Sobre esto último, las conclusiones de septiembre señalaban que la gestión de derechos de acceso "no alcanza los niveles de control adecuados". Aunque los procesos en la aplicación de ingresos se hayan mejorado, "no existe un proceso de gestión y revisión de usuarios locales al sistema", lo que supone "una deficiencia de control significativa". Y por su parte, en la aplicación contable todavía había "claras posibilidades de mejora", especialmente porque es aquí donde no se aplica el criterio de mínimo privilegio, una deficiencia también "significativa".

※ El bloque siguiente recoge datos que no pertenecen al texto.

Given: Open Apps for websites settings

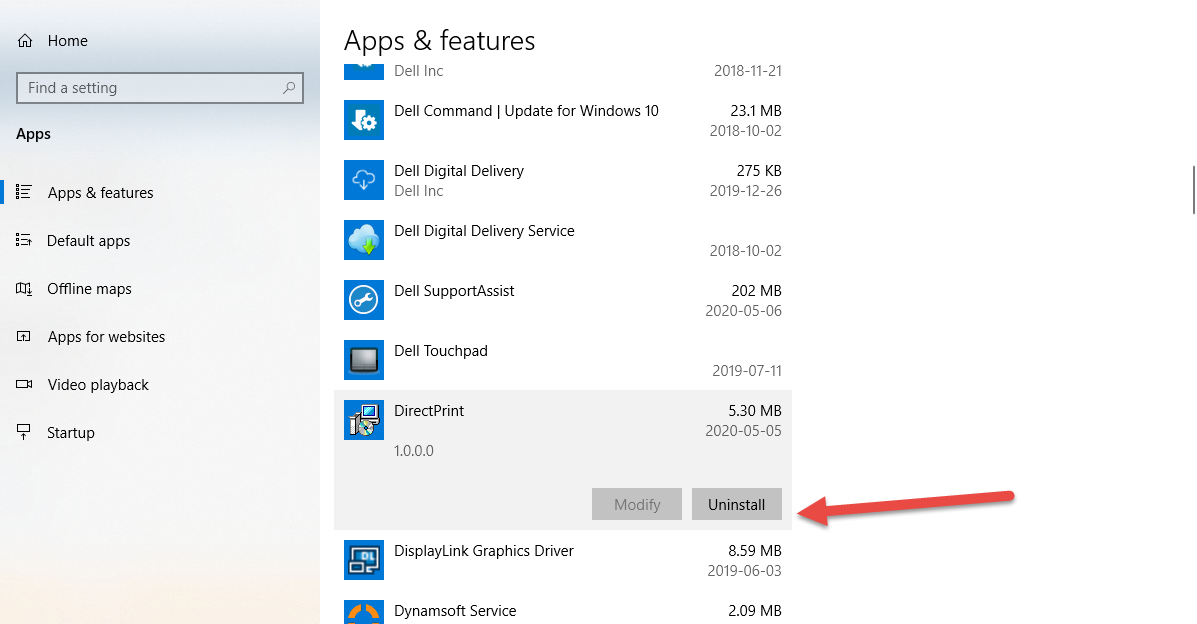Looking at the screenshot, I should [106, 337].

En cuanto a los registros de actividad de los usuarios, se explica que están activados en la mayor parte de los sistemas, pero se mantiene la configuración del fabricante y además presenta un sistema descentralizado que no tiene activadas las funciones de almacenamiento de los registros de actividad, una "deficiencia grave de control" porque impide la trazabilidad de las acciones de los usuarios, y especialmente de aquellos que tienen privilegios. Con todo, en este apartado, la empresa sí cuenta de un sistema de seguridad que permite detectar vulneraciones.

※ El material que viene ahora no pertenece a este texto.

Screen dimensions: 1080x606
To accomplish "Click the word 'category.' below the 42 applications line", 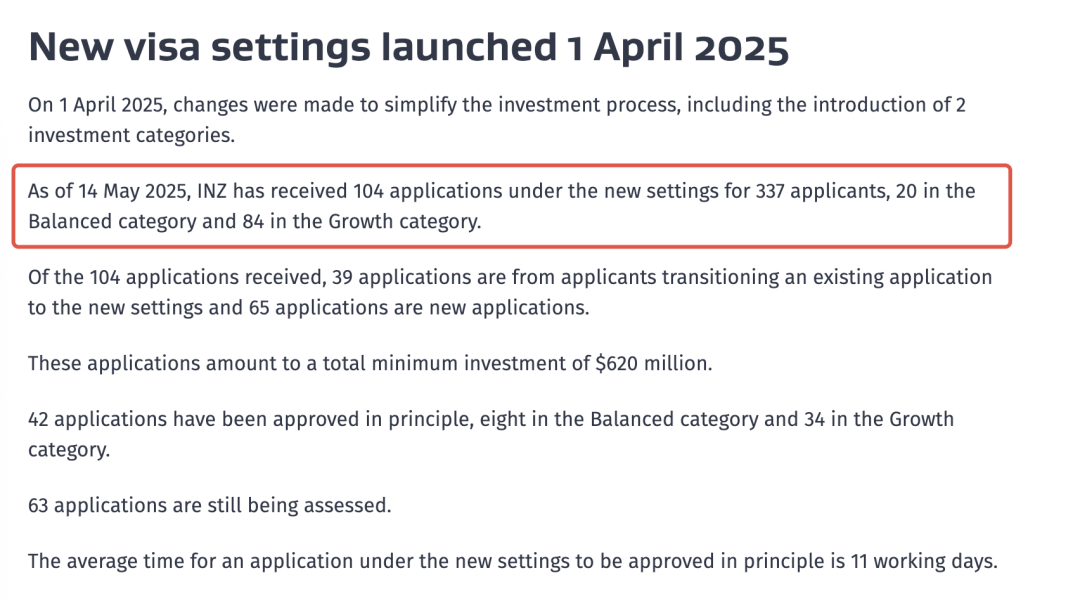I will [x=69, y=450].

Asimismo, según el informe, la EMT no alcanza "un satisfactorio nivel de adecuación" a la normativa de ciberseguridad al no haber llevado a cabo "acciones específicamente orientadas" a adaptarse al Esquema Nacional de Seguridad como empresa pública que es. Sí tiene elaborada desde 2018 una Política de Seguridad de la Información, pero no la ha aprobado el Consejo de Administración como se requiere, y no hay un órgano de gobierno de la seguridad ni se respeta la segregación de funciones requerida en esta materia. También aquí la empresa está en fase de adaptación a la normativa.

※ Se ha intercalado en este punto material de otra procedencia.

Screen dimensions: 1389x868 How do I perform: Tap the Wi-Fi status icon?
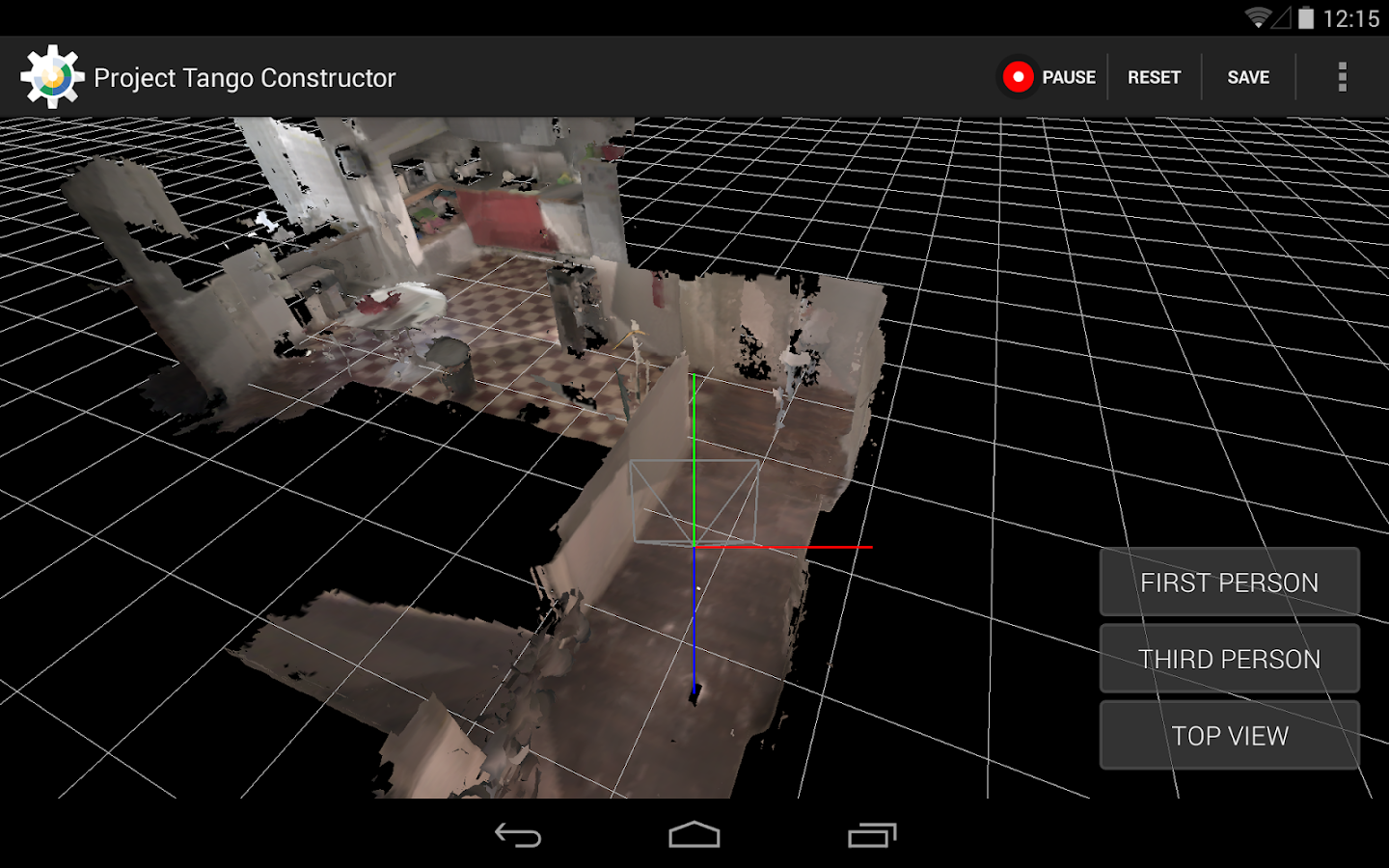point(1257,18)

A su juicio, la implicación del consejo y del director-gerente podría ser el factor más importante para la implantación de un sistema de gestión de seguridad. Ante estos resultados, la Sindicatura ve en el informe posibilidades de mejora e insta a que tanto el consejo de administración como el pleno del Ayuntamiento "tomen conciencia" de llegar a los niveles que exige la normativa para la protección contra amenazas. "Esta cultura de ciberseguridad se debe trasladar a todos los niveles y departamentos de la EMT", aconseja, lo que requerirá de inversiones "tanto materiales como personales". Asimismo, remite a la empresa múltiples recomendaciones para mejorara los índices de seguridad.

"Gestión desastrosa"

Tras salir a la luz el informe de la Sindicatura de Comptes, la portavoz PP, María José Catalá, aseveró que el documento "confirma las graves deficiencias en esta materia en la EMT un año después de producirse una estafa de cuatro millones de euros de las cuentas de la empresa municipal de transportes". Por ello anunció que pedirá un consejo extraordinario para poner en marcha "de urgencia" las medidas que pide la Sindicatura.

Además, la popular pidió al alcalde, Joan Ribó, y a los ediles socialistas, que "tomen medidas para apartar ya al Grezzi al frente de la gestión de la EMT". A su juicio, el alcalde "no puede seguir protegiendo y avalando esta gestión  desastrosa y ruinosa". "No sabemos qué más tiene que pasar para que se asuman responsabilidades políticas en esta empresa pública que ha sufrido un robo de cuatro millones que aún no han sido recuperados, un incendio de más de 26 autobuses en sus cocheras con deficiencias en sus sistemas contraincendios y con unos índices de ciberseguridad 30 puntos por debajo del mínimo establecido", concluyó.

Por su parte, el Portavoz de Ciudadanos, Fernando Giner, dijo que Ribó "no se toma en serio" la empresa pese a gestionar 100 millones de euros cada año. "Todas las auditorías de los últimos años señalan las deficiencias en ciberseguridad de la empresa", explicó, para recordar el fraude de cuatro millones "por deficiencias en este ámbito". Así, criticó que en la comisión de investigación sobre el fraude "se eludió cualquier mención a la ciberseguridad".

Así, Giner insistió en el cese del edil de Movilidad como presidente de la empresa y que el Ayuntamiento intervenga la empresa: "Creemos que es la única manera de empezar a mejorar las cosas". Para concluir, el portavoz naranja trajo a colación que hay una petición de peritaje informático de la EMT realizada en julio de 2020 pero todavía no se sabe "nada" al respecto.